他の例示的なアライメントプログラムには、以下が挙げられる:Efficient Large-Scale Alignment of Nucleotide Databases(ELAND)又はConsensus Assessment of Sequence and Variation(CASAVA)ソフトウェアのELANDv2コンポーネント(Illumina,San Diego,Calif.);Real Time Genomics,Inc.(San Francisco,Calif.)からのRTG Investigator;Novocraft(Selangor,Malaysia)からのNovoalign;Exonerate、European Bioinformatics Institute(Hinxton,UK)(Slater,G.,and Birney,E.,BMC Bioinformatics 6:31(2005));ユニバーシティ・カレッジ・ダブリン(Dublin,Ireland)からのClustal Omega(Sievers F.,et al.,Mol Syst Biol 7,article 539(2011));ユニバーシティ・カレッジ・ダブリン(Dublin,Ireland)からのClustalW又はClustalX(Larkin M.A.,et al.,Bioinformatics,23,2947-2948(2007));及び、FASTA,European Bioinformatics Institute(Hinxton,UK)(Pearson W.R.,et al.,PNAS 85(8):2444-8(1988);Lipman,D.J.,Science 227(4693):1435-41(1985)。

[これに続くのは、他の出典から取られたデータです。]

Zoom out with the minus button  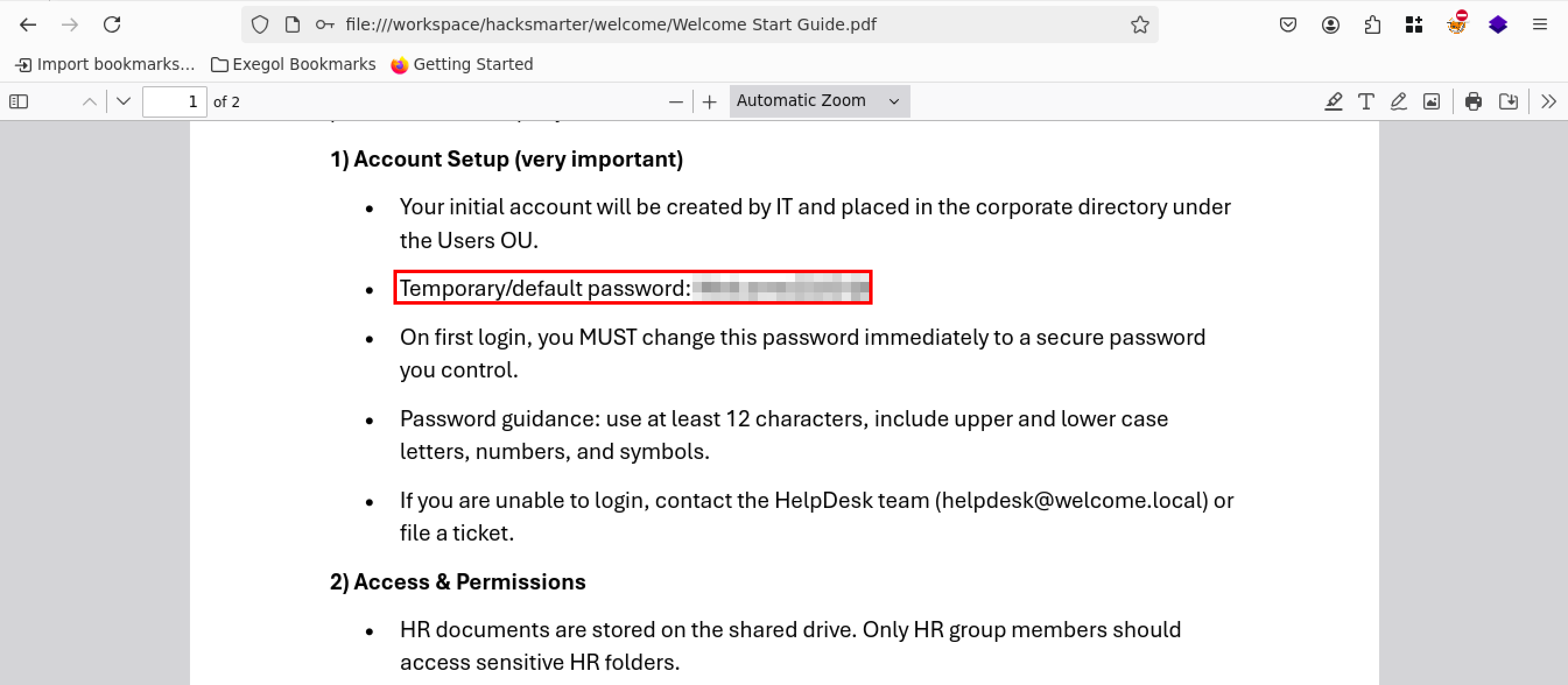tap(675, 101)
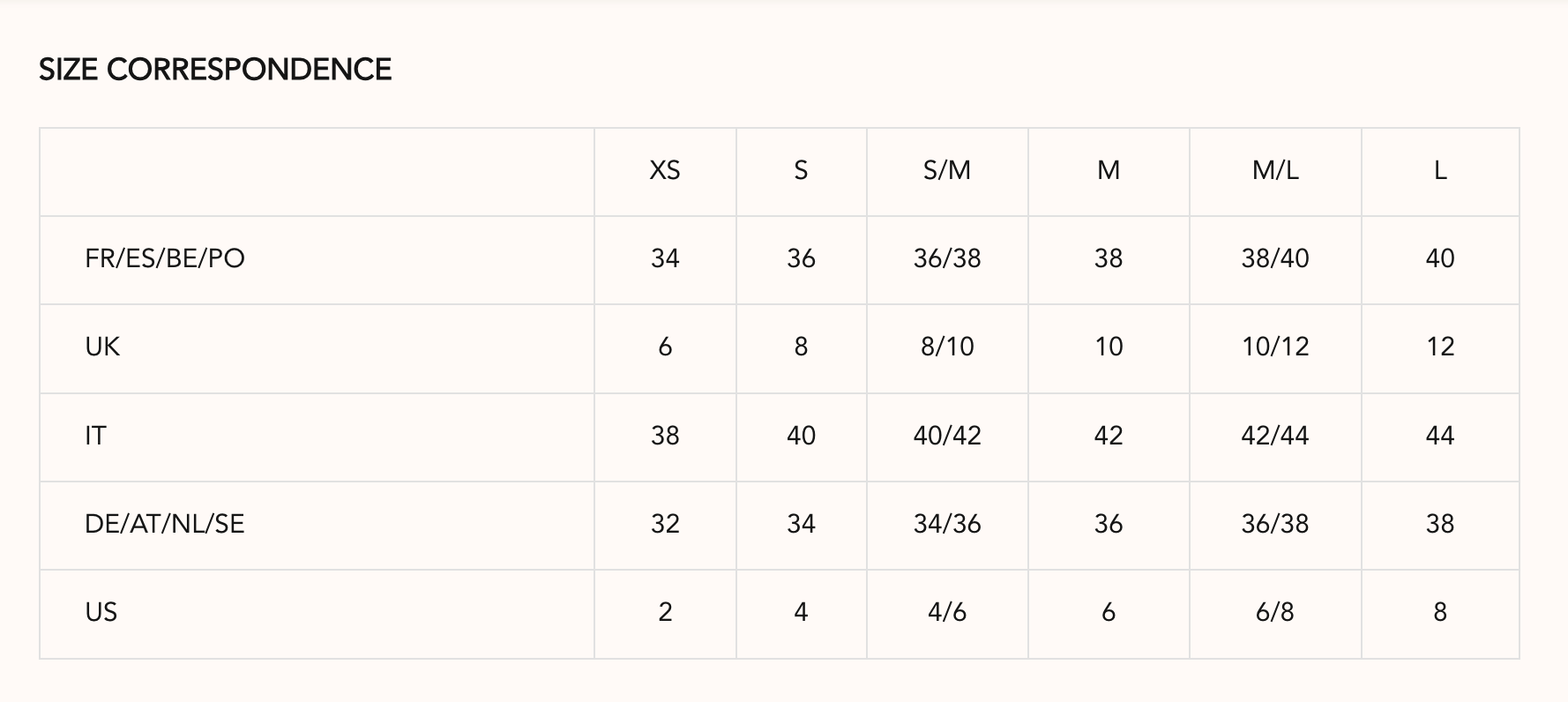Click the S/M column header
This screenshot has width=1568, height=702.
[947, 170]
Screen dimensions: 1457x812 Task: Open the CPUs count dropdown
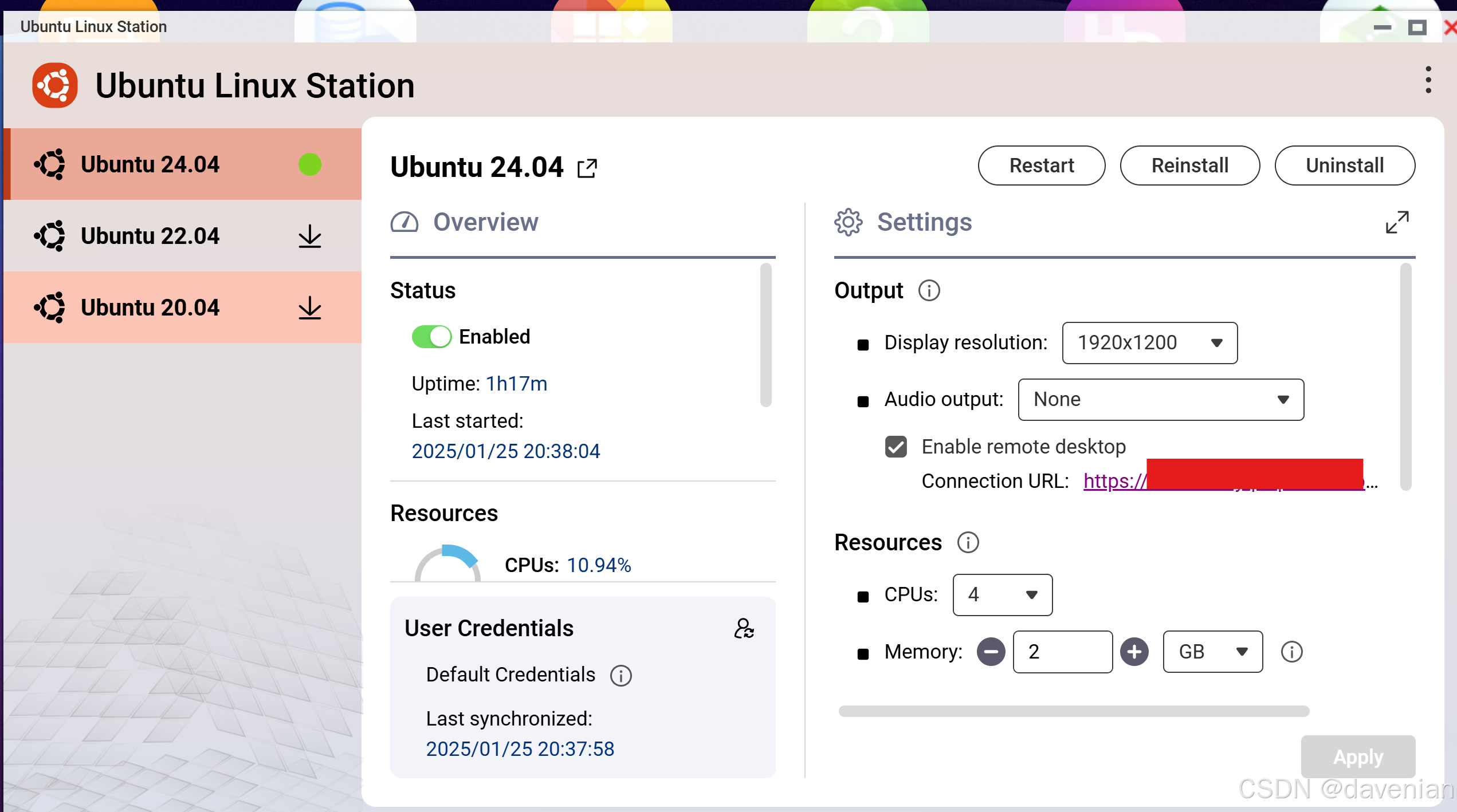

図13は、本開示の1つ又は複数の実施形態による最大状態経路を決定するための例示的な手順を示し、例示する。例えば、非汎用の、具体的に構成されたデバイス(例えば、システム701)は、格納された命令を実行することによって手順1200を実行することができる。手順1200は、工程1205で開始し、工程1210に進行し得、ここで、上で詳細に記載されるように、プロセスは、配列要素の線状アレイを有する個々の核酸配列リードを含む複数の核酸配列リードを得てもよい。実施形態において、高複雑度のライブラリから引き出された各核酸配列要素は、低複雑度の1つ若しくは複数の予想される核酸配列の、又は低複雑度の1つ若しくは複数の予想される核酸配列及び配列リード終端のいずれかに隣接し得る。
工程1215において、プロセスは、高複雑度のライブラリ及び低複雑度のライブラリから引き出された個々の核酸配列要素の領域を予測するために、複数の核酸配列リードに1つ又は複数の統計的アノテーションモデルを適用し得る。実施形態において、1つ又は複数の統計的アノテーションモデルは、i)核酸配列リード全体に散在する1つ又は複数の予想される核酸配列を認識するための生成統計的アライメントモデル、又はii)既知ではない配列又は高複雑度の配列の辞書から引き出された配列を認識するためのランダム統計アライメントモデルを含み得る。実施形態では、予測された転位部位は、各モデルの末端に配置され、生成統計的アライメントモデルの内部位置内では許容されない。
工程1220において、前の2つの工程を複数の核酸配列リードに対して繰り返すことができる。次いで、工程1225において、プロセスは、最大対数尤度値を有するモデルを識別することによって選択された最大事後状態経路の最終的リード当たりのモデル選択を決定することができる。このようにして、次いで、プロセスは、1つ又は複数の統計的モデルを複数の核酸配列リードの各核酸配列リードに順相補性配向及び逆相補性配向の両方で適用し、最大対数尤度値を有するモデルを識別することによって選択された最大事後状態経路の最終的リード当たりのモデル選択を決定することができる。
次いで、工程1230において、プロセスは、複数の核酸配列リードの各核酸配列リードを、最大事後状態経路の最終的リード当たりのモデルによって識別される転位部位によって区画された個別の配列要素にセグメント化することができ、これにより、複数の核酸配列リード内の個別の配列要素を識別することができる。
次いで、工程1235において、プロセスは、複数の核酸配列リード内で同定された別個の配列要素を、配列要素データファイルに保存し得る。簡略化された手順1700は、例示的に、新しいプロセスが開始されるまで、工程1240で終了することができる。
キット
本開示はまた、本開示の方法で使用するための本開示の薬剤を含有するキットを提供する。本開示のキットは、本開示の薬剤及び/又は組成物を含む1つ又は複数の容器を含み得る。いくつかの実施形態において、キットは、本開示の方法に従って使用するための説明書を更に含む。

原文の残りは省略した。